* [Raw records]
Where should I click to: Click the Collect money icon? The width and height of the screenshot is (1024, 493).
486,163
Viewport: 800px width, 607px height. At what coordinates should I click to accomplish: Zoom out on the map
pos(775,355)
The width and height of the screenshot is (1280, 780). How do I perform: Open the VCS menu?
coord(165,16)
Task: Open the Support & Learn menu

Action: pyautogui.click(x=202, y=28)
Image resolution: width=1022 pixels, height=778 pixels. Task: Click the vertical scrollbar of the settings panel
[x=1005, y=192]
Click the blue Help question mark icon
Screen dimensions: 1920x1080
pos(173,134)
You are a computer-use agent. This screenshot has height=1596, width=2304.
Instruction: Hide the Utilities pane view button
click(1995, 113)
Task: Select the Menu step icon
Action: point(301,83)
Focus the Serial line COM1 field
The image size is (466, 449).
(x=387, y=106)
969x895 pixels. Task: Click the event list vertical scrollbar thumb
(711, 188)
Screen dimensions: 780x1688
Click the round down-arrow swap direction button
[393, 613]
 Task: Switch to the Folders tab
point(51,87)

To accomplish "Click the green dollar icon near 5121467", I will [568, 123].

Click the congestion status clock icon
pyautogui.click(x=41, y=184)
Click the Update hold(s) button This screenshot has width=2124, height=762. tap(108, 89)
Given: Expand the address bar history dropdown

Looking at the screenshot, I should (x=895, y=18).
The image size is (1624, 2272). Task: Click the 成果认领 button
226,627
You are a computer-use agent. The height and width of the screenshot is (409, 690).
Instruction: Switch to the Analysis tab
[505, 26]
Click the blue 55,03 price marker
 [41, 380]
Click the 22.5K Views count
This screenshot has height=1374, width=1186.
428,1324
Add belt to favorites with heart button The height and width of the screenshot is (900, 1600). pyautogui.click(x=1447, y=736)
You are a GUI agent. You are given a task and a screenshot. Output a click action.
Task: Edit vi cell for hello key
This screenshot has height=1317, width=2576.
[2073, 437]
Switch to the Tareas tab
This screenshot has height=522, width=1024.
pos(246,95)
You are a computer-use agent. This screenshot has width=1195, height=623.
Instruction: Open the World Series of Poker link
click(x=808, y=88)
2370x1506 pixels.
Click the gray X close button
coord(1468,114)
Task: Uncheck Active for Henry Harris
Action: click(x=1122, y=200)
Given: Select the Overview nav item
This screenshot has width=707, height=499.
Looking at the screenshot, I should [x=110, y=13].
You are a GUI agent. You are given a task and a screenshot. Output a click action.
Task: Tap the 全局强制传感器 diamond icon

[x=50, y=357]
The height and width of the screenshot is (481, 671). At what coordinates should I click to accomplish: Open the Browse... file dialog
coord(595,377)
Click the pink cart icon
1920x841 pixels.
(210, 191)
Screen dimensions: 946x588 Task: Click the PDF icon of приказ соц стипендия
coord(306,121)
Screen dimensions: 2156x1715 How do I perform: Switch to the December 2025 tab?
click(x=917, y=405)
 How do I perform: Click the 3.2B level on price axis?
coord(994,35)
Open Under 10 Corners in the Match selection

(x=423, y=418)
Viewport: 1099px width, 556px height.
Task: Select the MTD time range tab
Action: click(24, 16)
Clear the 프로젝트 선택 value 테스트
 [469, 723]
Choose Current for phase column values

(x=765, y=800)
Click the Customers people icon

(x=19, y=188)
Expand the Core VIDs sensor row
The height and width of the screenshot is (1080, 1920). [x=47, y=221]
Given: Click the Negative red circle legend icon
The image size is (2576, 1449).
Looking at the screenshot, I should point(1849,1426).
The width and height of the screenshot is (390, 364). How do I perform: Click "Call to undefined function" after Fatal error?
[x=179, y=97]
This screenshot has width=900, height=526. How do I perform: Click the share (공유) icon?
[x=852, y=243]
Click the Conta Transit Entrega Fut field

* [Objective] Repeat all of the rows above word for word, changing nothing.

* [Correct result]
Where should I click to: Click the Collect money icon? The width and height of the screenshot is (1024, 493).
486,163
Viewport: 800px width, 607px height. At what coordinates should I click to accomplish: Zoom out on the map
pos(775,355)
The width and height of the screenshot is (1280, 780). How do I perform: Open the VCS menu?
coord(165,16)
Task: Open the Support & Learn menu

Action: pyautogui.click(x=202, y=28)
Image resolution: width=1022 pixels, height=778 pixels. Task: Click the vertical scrollbar of the settings panel
[x=1005, y=192]
Click the blue Help question mark icon
Screen dimensions: 1920x1080
pos(173,134)
You are a computer-use agent. This screenshot has height=1596, width=2304.
Instruction: Hide the Utilities pane view button
click(1995, 113)
Task: Select the Menu step icon
Action: point(301,83)
Focus the Serial line COM1 field
The image size is (466, 449).
(x=387, y=106)
969x895 pixels. Task: Click the event list vertical scrollbar thumb
(711, 188)
Screen dimensions: 780x1688
Click the round down-arrow swap direction button
[393, 613]
 Task: Switch to the Folders tab
point(51,87)

To accomplish "Click the green dollar icon near 5121467", I will [568, 123].

Click the congestion status clock icon
pyautogui.click(x=41, y=184)
Click the Update hold(s) button This screenshot has width=2124, height=762. tap(108, 89)
Given: Expand the address bar history dropdown

Looking at the screenshot, I should (x=895, y=18).
The image size is (1624, 2272). Task: Click the 成果认领 button
226,627
You are a computer-use agent. The height and width of the screenshot is (409, 690).
Instruction: Switch to the Analysis tab
[505, 26]
Click the blue 55,03 price marker
 [41, 380]
Click the 22.5K Views count
This screenshot has height=1374, width=1186.
428,1324
Add belt to favorites with heart button The height and width of the screenshot is (900, 1600). pyautogui.click(x=1447, y=736)
You are a GUI agent. You are given a task and a screenshot. Output a click action.
Task: Edit vi cell for hello key
This screenshot has height=1317, width=2576.
[2073, 437]
Switch to the Tareas tab
This screenshot has height=522, width=1024.
pos(246,95)
You are a computer-use agent. This screenshot has width=1195, height=623.
Instruction: Open the World Series of Poker link
click(x=808, y=88)
2370x1506 pixels.
Click the gray X close button
coord(1468,114)
Task: Uncheck Active for Henry Harris
Action: click(x=1122, y=200)
Given: Select the Overview nav item
This screenshot has width=707, height=499.
Looking at the screenshot, I should [x=110, y=13].
You are a GUI agent. You are given a task and a screenshot. Output a click action.
Task: Tap the 全局强制传感器 diamond icon

[x=50, y=357]
The height and width of the screenshot is (481, 671). At what coordinates should I click to accomplish: Open the Browse... file dialog
coord(595,377)
Click the pink cart icon
1920x841 pixels.
(210, 191)
Screen dimensions: 946x588 Task: Click the PDF icon of приказ соц стипендия
coord(306,121)
Screen dimensions: 2156x1715 How do I perform: Switch to the December 2025 tab?
click(x=917, y=405)
 How do I perform: Click the 3.2B level on price axis?
coord(994,35)
Open Under 10 Corners in the Match selection

(x=423, y=418)
Viewport: 1099px width, 556px height.
Task: Select the MTD time range tab
Action: click(24, 16)
Clear the 프로젝트 선택 value 테스트
 [469, 723]
Choose Current for phase column values

(x=765, y=800)
Click the Customers people icon

(x=19, y=188)
Expand the Core VIDs sensor row
The height and width of the screenshot is (1080, 1920). [x=47, y=221]
Given: Click the Negative red circle legend icon
The image size is (2576, 1449).
Looking at the screenshot, I should point(1849,1426).
The width and height of the screenshot is (390, 364). How do I perform: Click "Call to undefined function" after Fatal error?
[x=179, y=97]
This screenshot has width=900, height=526. How do I perform: Click the share (공유) icon?
[x=852, y=243]
Click the Conta Transit Entrega Fut field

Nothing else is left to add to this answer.